WORK ORDER: From the records, pick out and copy each line containing "latelierparaguay".
Start of GIVEN RECORDS
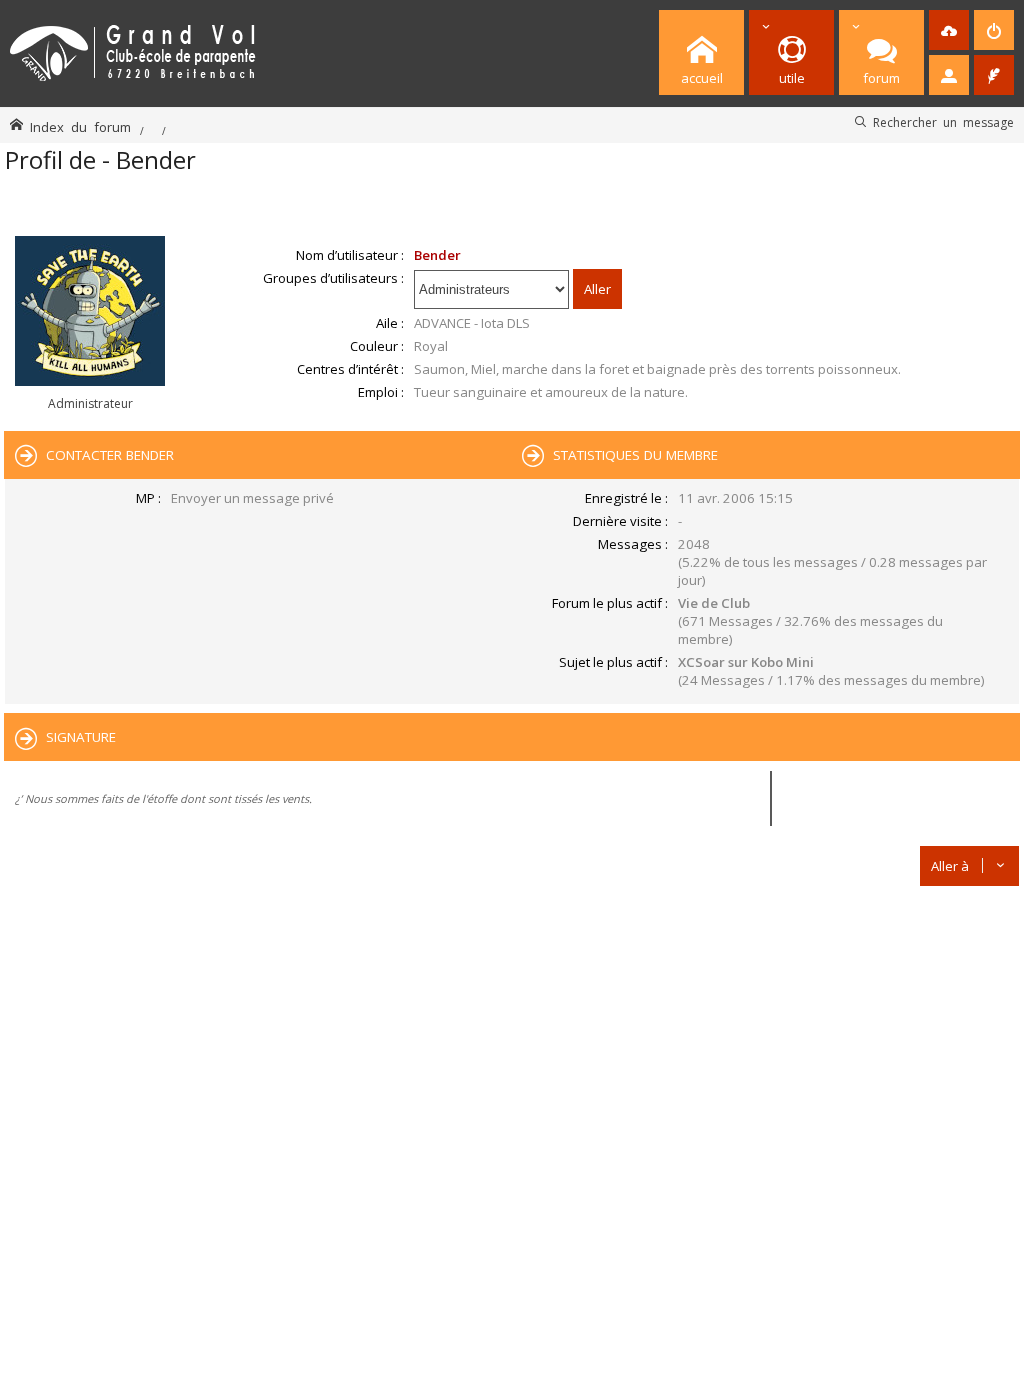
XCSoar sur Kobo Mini (746, 662)
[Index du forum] (133, 49)
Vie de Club (714, 603)
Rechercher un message (943, 122)
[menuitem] (949, 30)
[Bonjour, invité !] (949, 75)
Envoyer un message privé (252, 498)
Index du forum (80, 126)
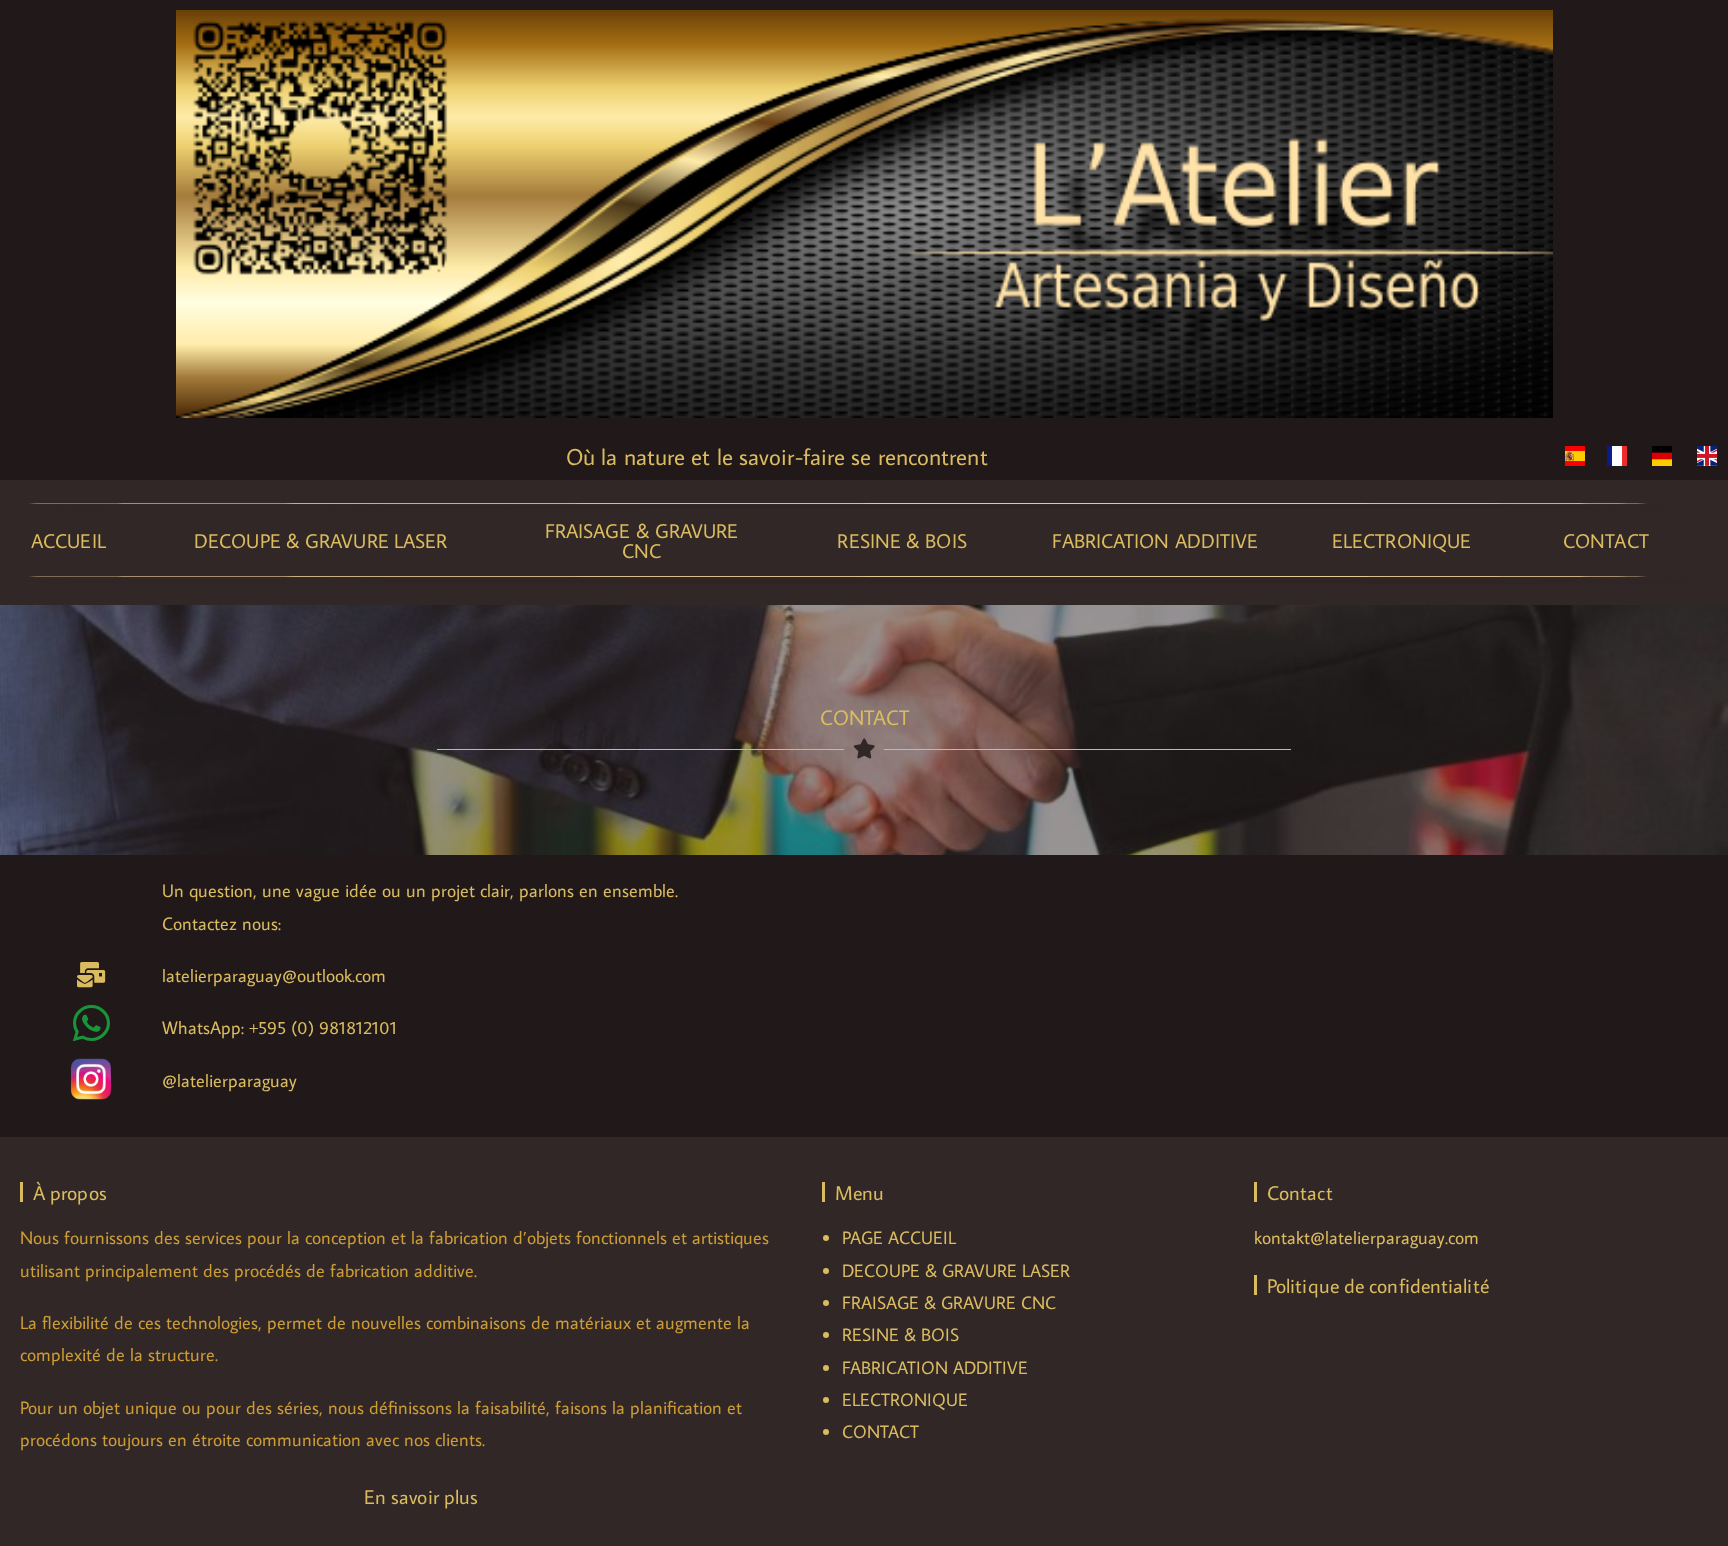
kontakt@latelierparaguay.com (1366, 1237)
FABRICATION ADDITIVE (935, 1367)
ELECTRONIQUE (905, 1399)
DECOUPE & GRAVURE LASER (956, 1270)
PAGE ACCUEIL (899, 1237)
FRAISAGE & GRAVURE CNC (949, 1302)
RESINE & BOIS (900, 1334)
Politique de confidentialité (1378, 1285)
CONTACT (880, 1431)
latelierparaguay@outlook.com (274, 975)
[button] (68, 540)
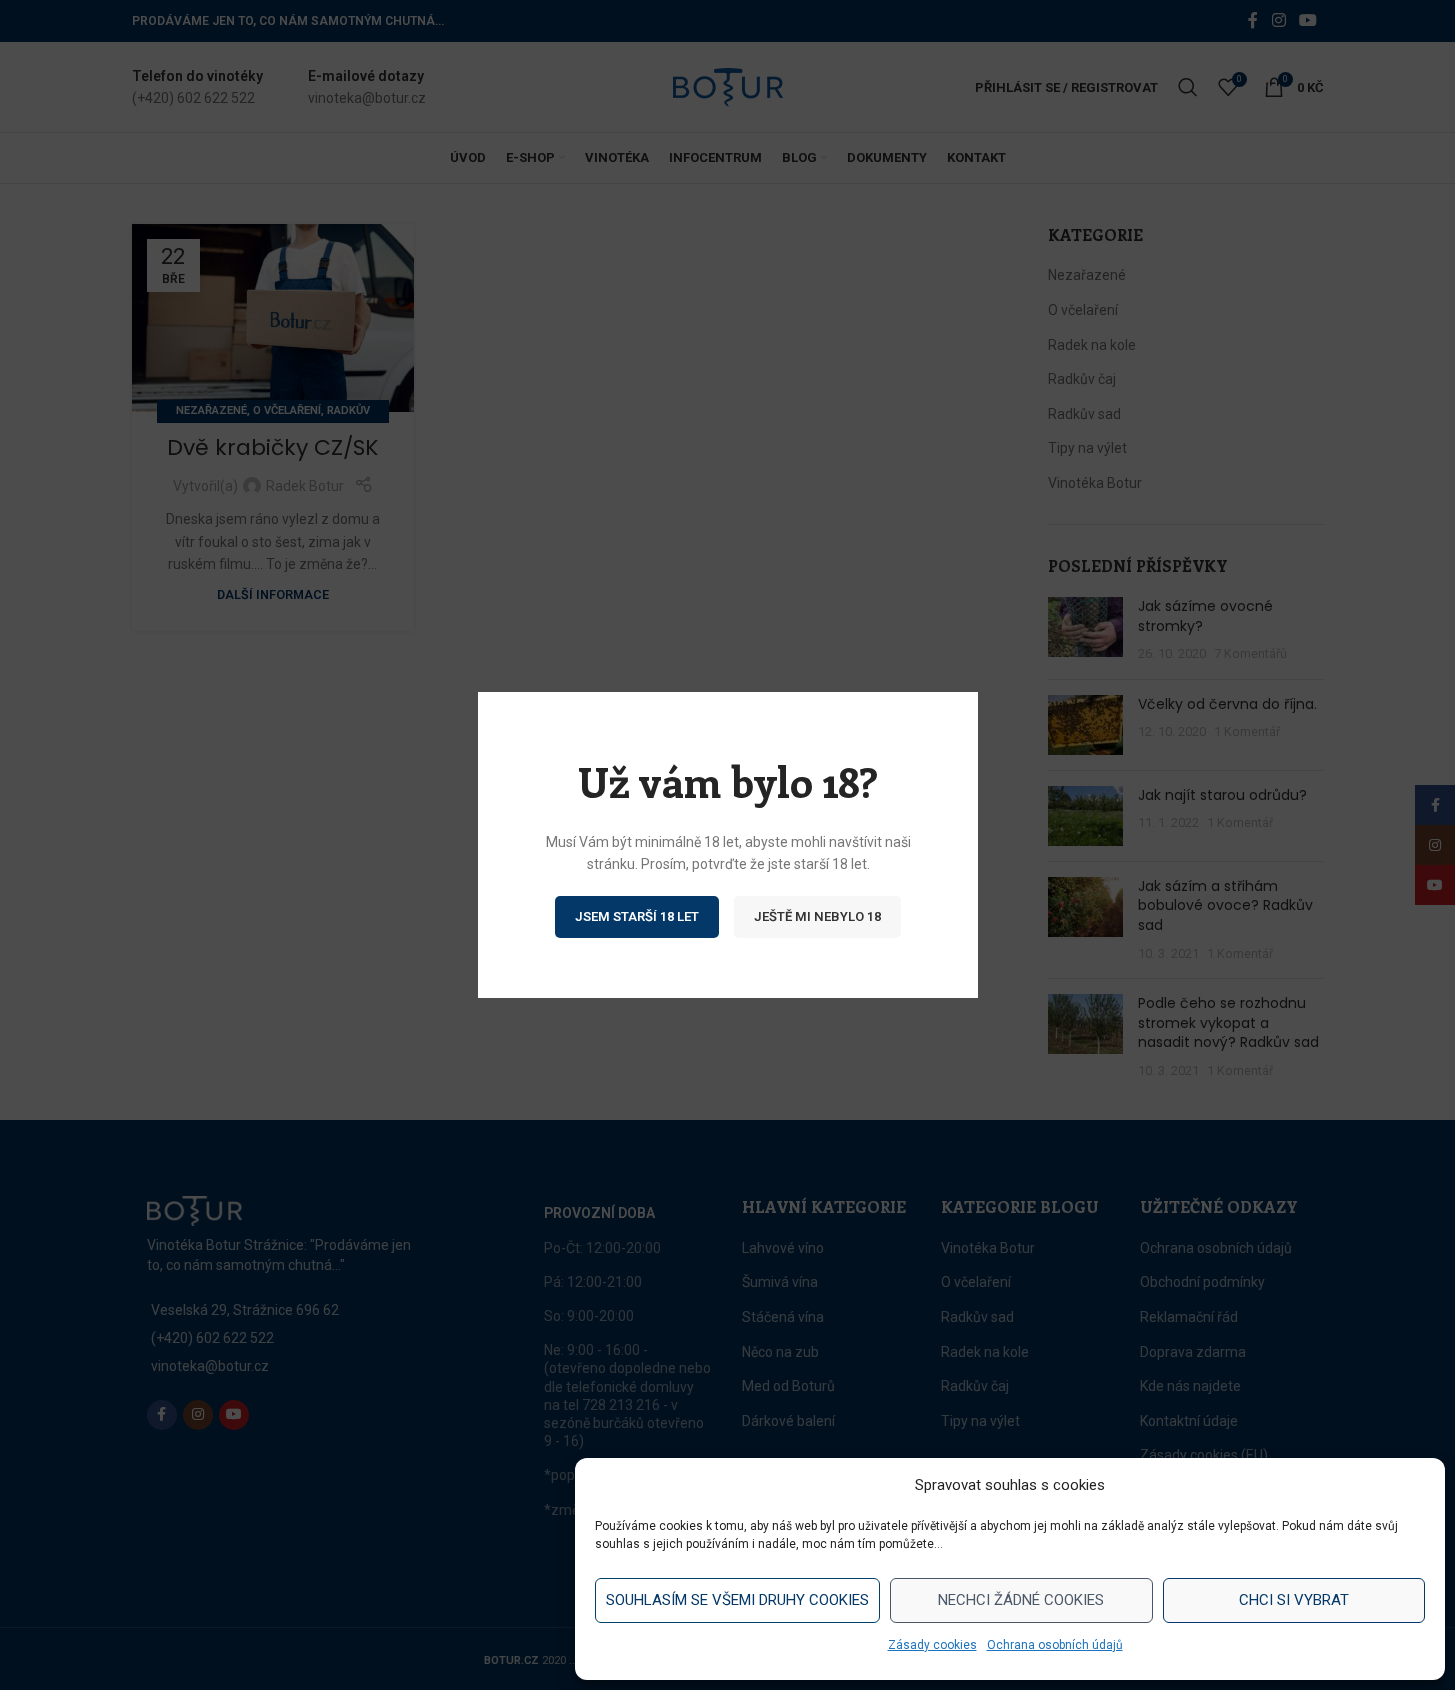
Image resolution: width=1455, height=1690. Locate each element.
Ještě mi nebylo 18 (817, 916)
End of GIVEN RECORDS
FINISHED TASK:
kontakt@latelierparaguay.com (1366, 1237)
latelierparaguay@outlook.com (274, 975)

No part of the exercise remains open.